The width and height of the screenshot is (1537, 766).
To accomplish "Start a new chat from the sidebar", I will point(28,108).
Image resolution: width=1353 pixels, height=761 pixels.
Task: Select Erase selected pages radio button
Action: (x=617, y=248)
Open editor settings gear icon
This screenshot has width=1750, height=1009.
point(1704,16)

Task details:
Every record here must be output exactly, word for word.

Output of the exercise:
The width and height of the screenshot is (1537, 766).
To accomplish "Start a new chat from the sidebar", I will point(28,108).
Image resolution: width=1353 pixels, height=761 pixels.
Task: Select Erase selected pages radio button
Action: (x=617, y=248)
Open editor settings gear icon
This screenshot has width=1750, height=1009.
point(1704,16)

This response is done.